The end to writer's block

    A wise man named Bill Kenower (editor-in-chief of Author magazine) explained writer’s block to me so clearly that it changed my life. Everything I’m about to say comes from his empowering book called Fearless Writing, which you should go out a buy and read a little bit at a time every day before writing. In my own words, here’s what he said:


    Your powerful imagination will answer any question you ask it. Why did the bank robber choose this profession? What is distracting the guard? Why won’t the teller take the robber seriously?
    That’s why writing stories feels so amazing—because your imagination can surprise and astonish even you with its quickness and originality.
    But your powerful imagination will also answer this question, which is so tempting and so inevitable that every writer stumbles onto it eventually: What if nobody likes what I’m writing?

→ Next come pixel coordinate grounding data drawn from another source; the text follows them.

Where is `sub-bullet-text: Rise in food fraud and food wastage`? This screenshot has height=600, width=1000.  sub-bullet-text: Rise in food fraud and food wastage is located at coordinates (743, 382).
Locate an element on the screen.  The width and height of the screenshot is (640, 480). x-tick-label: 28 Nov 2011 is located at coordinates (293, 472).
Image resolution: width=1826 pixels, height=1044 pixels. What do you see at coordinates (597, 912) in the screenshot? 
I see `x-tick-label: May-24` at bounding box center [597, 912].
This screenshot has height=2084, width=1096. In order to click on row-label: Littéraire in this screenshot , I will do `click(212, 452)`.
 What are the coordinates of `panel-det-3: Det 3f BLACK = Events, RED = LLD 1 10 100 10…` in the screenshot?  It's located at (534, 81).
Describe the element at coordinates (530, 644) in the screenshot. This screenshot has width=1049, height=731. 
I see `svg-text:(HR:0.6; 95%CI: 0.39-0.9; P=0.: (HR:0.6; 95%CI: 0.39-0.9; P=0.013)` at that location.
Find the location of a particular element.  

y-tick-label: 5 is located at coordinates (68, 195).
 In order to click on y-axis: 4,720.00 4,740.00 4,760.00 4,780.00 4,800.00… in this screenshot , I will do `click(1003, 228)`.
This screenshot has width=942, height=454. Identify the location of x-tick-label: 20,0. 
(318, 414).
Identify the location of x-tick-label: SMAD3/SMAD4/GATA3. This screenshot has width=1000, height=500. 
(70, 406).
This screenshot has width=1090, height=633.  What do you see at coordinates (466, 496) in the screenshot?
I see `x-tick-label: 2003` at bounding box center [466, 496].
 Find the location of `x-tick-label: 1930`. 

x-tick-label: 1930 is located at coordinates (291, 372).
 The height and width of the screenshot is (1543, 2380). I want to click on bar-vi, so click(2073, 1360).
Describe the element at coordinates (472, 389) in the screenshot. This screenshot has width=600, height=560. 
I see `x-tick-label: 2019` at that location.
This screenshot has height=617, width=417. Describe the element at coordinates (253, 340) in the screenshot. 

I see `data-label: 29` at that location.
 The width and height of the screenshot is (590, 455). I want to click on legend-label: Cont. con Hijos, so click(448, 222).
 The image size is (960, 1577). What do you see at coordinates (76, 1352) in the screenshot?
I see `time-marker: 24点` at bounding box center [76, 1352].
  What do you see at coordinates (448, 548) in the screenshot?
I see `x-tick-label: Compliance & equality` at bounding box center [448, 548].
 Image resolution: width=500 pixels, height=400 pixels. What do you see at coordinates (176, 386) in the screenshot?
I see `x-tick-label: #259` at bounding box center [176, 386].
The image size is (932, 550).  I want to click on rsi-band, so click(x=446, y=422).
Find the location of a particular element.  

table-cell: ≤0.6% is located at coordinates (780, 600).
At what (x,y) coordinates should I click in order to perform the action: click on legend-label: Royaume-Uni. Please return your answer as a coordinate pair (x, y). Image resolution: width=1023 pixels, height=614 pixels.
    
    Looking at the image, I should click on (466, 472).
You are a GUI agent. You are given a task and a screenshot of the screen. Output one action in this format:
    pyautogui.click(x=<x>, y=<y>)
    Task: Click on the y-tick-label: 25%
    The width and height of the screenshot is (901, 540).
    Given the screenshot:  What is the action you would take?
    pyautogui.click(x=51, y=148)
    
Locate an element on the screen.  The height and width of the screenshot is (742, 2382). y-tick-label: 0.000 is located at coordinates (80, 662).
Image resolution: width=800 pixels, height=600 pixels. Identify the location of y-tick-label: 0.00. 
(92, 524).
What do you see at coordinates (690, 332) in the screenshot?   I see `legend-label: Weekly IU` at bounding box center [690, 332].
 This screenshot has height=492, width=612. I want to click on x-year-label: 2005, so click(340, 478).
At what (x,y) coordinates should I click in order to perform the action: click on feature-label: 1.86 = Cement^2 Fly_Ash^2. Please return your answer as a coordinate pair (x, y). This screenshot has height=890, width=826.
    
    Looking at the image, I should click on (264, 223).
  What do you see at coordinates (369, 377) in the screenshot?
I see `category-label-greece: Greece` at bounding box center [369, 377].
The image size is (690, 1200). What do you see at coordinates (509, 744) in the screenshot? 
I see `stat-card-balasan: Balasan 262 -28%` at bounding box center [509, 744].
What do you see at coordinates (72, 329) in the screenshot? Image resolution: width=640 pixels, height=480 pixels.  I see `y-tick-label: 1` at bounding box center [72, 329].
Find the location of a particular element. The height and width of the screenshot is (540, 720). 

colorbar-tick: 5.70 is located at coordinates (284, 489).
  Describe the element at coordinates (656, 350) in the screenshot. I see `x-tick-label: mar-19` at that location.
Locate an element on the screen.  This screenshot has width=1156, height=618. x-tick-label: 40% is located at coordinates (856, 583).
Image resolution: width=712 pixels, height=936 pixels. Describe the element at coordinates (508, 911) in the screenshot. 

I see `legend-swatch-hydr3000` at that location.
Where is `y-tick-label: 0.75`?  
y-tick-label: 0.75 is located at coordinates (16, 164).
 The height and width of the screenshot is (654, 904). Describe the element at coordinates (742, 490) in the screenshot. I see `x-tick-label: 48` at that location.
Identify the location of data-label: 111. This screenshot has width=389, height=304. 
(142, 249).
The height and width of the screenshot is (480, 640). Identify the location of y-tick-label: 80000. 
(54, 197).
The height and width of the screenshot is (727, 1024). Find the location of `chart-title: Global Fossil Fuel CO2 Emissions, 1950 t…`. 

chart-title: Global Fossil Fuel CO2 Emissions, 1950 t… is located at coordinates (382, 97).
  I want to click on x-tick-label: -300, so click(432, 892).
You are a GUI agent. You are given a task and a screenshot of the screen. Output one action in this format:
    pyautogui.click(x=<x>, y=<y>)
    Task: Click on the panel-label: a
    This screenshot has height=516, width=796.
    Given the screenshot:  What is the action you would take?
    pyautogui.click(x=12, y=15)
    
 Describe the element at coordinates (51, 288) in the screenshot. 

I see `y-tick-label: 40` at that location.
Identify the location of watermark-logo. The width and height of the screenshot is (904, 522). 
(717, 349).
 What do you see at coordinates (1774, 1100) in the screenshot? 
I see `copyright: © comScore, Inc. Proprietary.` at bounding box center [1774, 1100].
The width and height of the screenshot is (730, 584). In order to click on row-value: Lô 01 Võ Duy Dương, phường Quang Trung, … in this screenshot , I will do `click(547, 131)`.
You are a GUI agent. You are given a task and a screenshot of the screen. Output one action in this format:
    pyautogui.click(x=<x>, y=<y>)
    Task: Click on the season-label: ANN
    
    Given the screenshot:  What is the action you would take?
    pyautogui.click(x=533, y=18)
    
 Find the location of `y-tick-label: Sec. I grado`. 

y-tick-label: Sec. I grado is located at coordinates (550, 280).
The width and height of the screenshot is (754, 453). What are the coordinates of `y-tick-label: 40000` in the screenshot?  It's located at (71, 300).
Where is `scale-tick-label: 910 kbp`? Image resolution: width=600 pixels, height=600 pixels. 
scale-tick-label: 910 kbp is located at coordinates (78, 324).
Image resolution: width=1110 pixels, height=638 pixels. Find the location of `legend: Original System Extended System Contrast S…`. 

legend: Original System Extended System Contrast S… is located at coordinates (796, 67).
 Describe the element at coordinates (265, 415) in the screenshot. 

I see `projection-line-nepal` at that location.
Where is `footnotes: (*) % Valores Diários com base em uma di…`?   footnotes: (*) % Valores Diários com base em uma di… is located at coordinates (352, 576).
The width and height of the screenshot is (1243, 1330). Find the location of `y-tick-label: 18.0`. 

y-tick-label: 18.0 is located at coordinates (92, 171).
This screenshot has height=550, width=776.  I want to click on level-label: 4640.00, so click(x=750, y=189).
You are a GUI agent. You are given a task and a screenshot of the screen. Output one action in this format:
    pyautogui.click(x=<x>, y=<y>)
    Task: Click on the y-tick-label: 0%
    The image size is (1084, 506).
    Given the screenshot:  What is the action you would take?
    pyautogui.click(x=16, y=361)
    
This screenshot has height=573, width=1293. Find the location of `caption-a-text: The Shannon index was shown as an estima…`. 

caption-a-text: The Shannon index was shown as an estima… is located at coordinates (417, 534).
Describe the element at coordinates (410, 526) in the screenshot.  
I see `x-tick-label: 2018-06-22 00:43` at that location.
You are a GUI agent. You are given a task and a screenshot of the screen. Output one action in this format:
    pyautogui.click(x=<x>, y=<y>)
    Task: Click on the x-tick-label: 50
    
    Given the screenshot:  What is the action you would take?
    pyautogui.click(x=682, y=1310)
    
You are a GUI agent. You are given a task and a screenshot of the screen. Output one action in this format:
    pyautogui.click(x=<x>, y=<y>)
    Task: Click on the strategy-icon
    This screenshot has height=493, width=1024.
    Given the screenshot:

    That’s the question that will provoke your imagination into revealing an apocalyptic landscape of failure and rejection that will freeze your fingers on the keyboard. And once you’ve asked it, it’s impossible to imagine anything else. Suddenly, the thing you love, the thing that has given you so much satisfaction and pleasure, your powerful imagination and the flow of words it powers, has turned against you.
    But once you realize the mechanism at work—that your imagination will show you whatever you ask to see—you can start asking different questions.
    That simple realization is surprisingly empowering.
    Bill recommends these two questions instead: What is it that I want to say? Have I said it?
    These questions shine the light of your imagination back on the project at hand, which you can control, and not on terrifying visions of a sad future, which you can’t.
    The simple realization that the self-doubt you felt when confronted by your powerful imagination’s mental picture of rejection can be dispelled simply by asking a different question is life-changing. Try it.